Terceiro passo: planejar atividades
A partir dessas capacidades e habilidades devem ser planejadas as atividades cognitivas, emocionais e comportamentais. Esse planejamento deve introduzir a afetividade, o lúdico, o prazer e o reconhecimento.
Os professores, terapeutas e familiares dessa criança deverão trabalhar a partir da descoberta dessas capacidades e habilidades, independente se são ínfimas ou se são importantes. As incapacidades e os erros não devem jamais ser levados em consideração, mas sempre os acertos e as habilidades.
Os exercícios, os jogos e os ensinamentos devem ser todos lúdicos e prazerosos, sempre num ambiente de descontração e liberdade, embora sempre com determinação e limites.
Quarto passo: reconhecimento e satisfação
Todas as atividades apresentadas devem estar dentro da habilidade da criança, mesmo que isso seja muito pouco! Ou seja: se ela só consegue desenhar uma linha, que sejam dadas muitas linhas para ela desenhar e que cada desenho seja motivo de VERDADEIRA ALEGRIA do professor, terapeuta ou familiar dessa criança.
Quinto passo: acompanhar a turma
Não nos interessa, para esses casos, se a criança está acompanhando ou não a sua turma. O que interessa é se ela está conseguindo ou não uma melhoria no seu desenvolvimento, mas em relação a ela mesma em um momento anterior, ou seja, a comparação será realizada com ela mesma e nunca com os demais colegas.
Quanto a estarem ou não no 1º ano ou na Educação Infantil, isso deve ser tema de discussão com o Conselho Escolar, a partir da análise da verdadeira função da escola, ou seja: a escola tem como função desenvolver o cognitivo e o emocional da criança ou sua função é selecionar os melhores e reprovar os piores?

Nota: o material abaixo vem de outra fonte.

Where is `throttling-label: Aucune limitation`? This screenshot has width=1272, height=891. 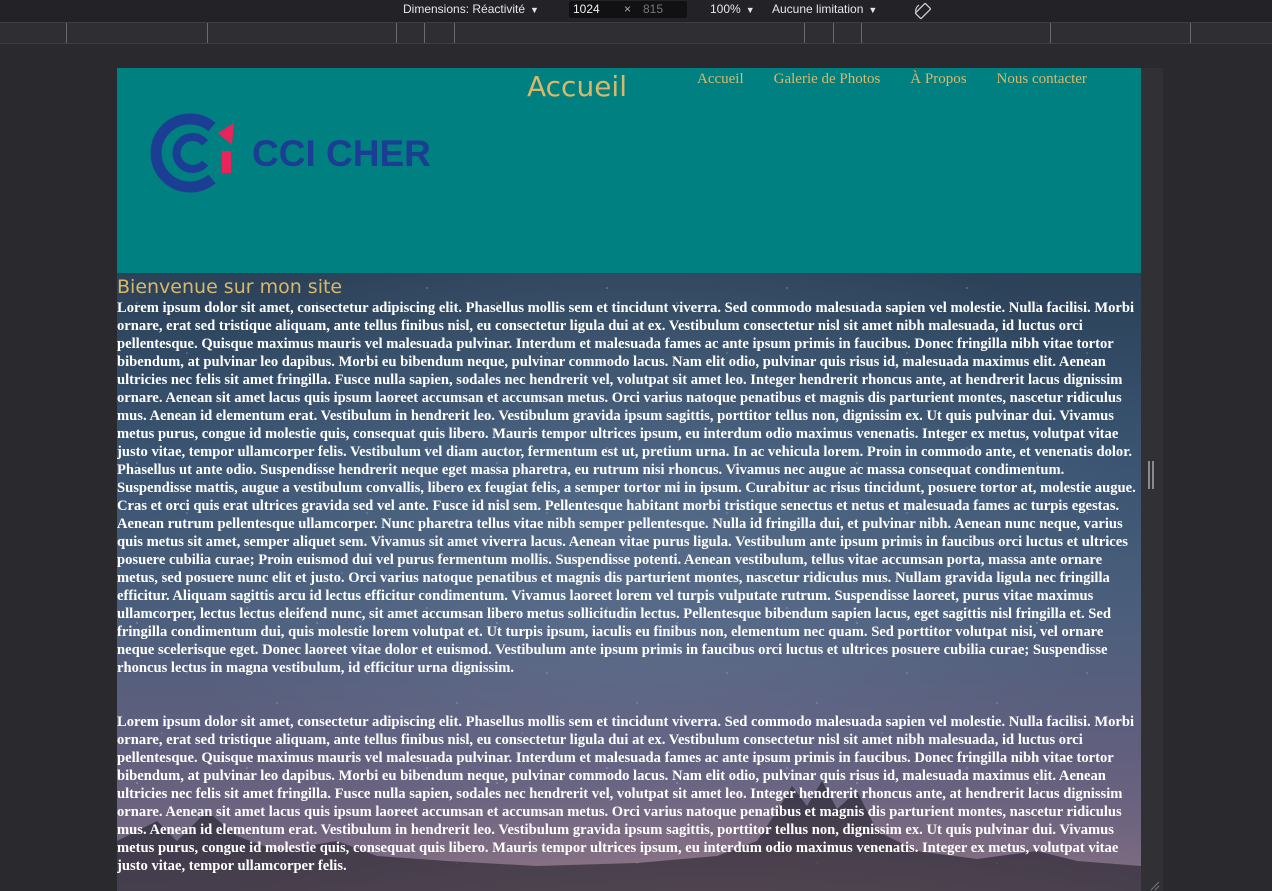 throttling-label: Aucune limitation is located at coordinates (818, 9).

Se a resposta é a primeira opção então temos que ignorar o acompanhamento da turma e enfocar cada aluno como um caso especial a ser desenvolvido de seu ponto inicial para um ponto mais além, objetivando lucro cognitivo, emocional e comportamental.
Sexto passo: quebra do bloqueio emocional
Esse trabalho terapêutico, pedagógico e psicopedagógico deve ser realizado todo o tempo pelo simples prazer de realizá-lo! E isso é muito importante! Não podemos criar expectativas de resultados maiores porque isso só atrapalhará a nossa performance nesse acompanhamento. Todo trabalho deve ser feito pelo simples prazer de realizá-lo e cada progresso alcançado deve ser comemorado com uma verdadeira satisfação, para assim acelerar a quebra de algum bloqueio psicológico nessas crianças.
Isso é importante porque muitas das anomalias apresentadas por crianças e adolescentes nada mais são do que anomalias de oportunidade, ou seja, resultantes de bloqueios emocionais indefinidos, trazendo uma sintomatologia muito semelhante a anomalias psíquicas, neurológicas ou orgânicas existentes.